The study evaluates the performance of six LLMs: three closed-source models (GPT-4, Claude-3-Sonnet, and GPT-3.5-Turbo) and three open-source models (LLaMA-2-13B-Chat, Mistral-7B, and Mixtral-8X7B) on the PhonologyBench tasks. This evaluation highlights the existence of a performance gap between human capabilities and that of the LLMs, with significant variances observed in tasks like rhyme word generation and syllable counting. It is noted that no single model consistently outperforms others across all tasks, underscoring the necessity for a careful selection of LLMs based on the phonological demands of specific downstream applications.

Insights and Implications

The findings from PhonologyBench underline several critical insights:

  • Performance Gap and Task Difficulty: There is a noticeable performance gap between LLMs and humans, especially prominent in syllable counting and rhyme word generation. This gap reveals the inherent difficulty LLMs face in understanding complex phonological tasks without explicit training on speech data.
  • Impact of Word Frequency and Orthography: The study sheds light on the influence of word frequency and the role of orthography in LLM performance on phonological tasks. High-frequency words and those preserved during tokenization tend to yield better results than their counterparts.
  • Complexity and Real-World Application: The variance in performance across different tasks implicates the complexity of phonological understanding and its significant impact on the practical utility of LLMs in real-world applications.

Future Directions

PhonologyBench opens avenues for future research focused on improving the phonological capabilities of LLMs. Proposed directions include augmenting LLM training with phonologically rich data and exploring new models specifically designed to understand and generate phonetic and phonological patterns.

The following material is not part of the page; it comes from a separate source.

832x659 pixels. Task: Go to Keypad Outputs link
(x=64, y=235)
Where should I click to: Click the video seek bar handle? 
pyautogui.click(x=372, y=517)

Furthermore, the distinct performance patterns observed across models highlight the potential for tailored model selection and optimization based on the phonological requirements of specific applications.

Conclusion

PhonologyBench contributes significantly to our understanding of LLMs' phonological skills, offering a robust benchmark for comparative assessments. The insights gained from this research not only reveal existing limitations but also chart pathways for future developments aimed at enhancing the phonological reasoning capabilities of LLMs, thereby broadening their applicability in linguistically sophisticated domains.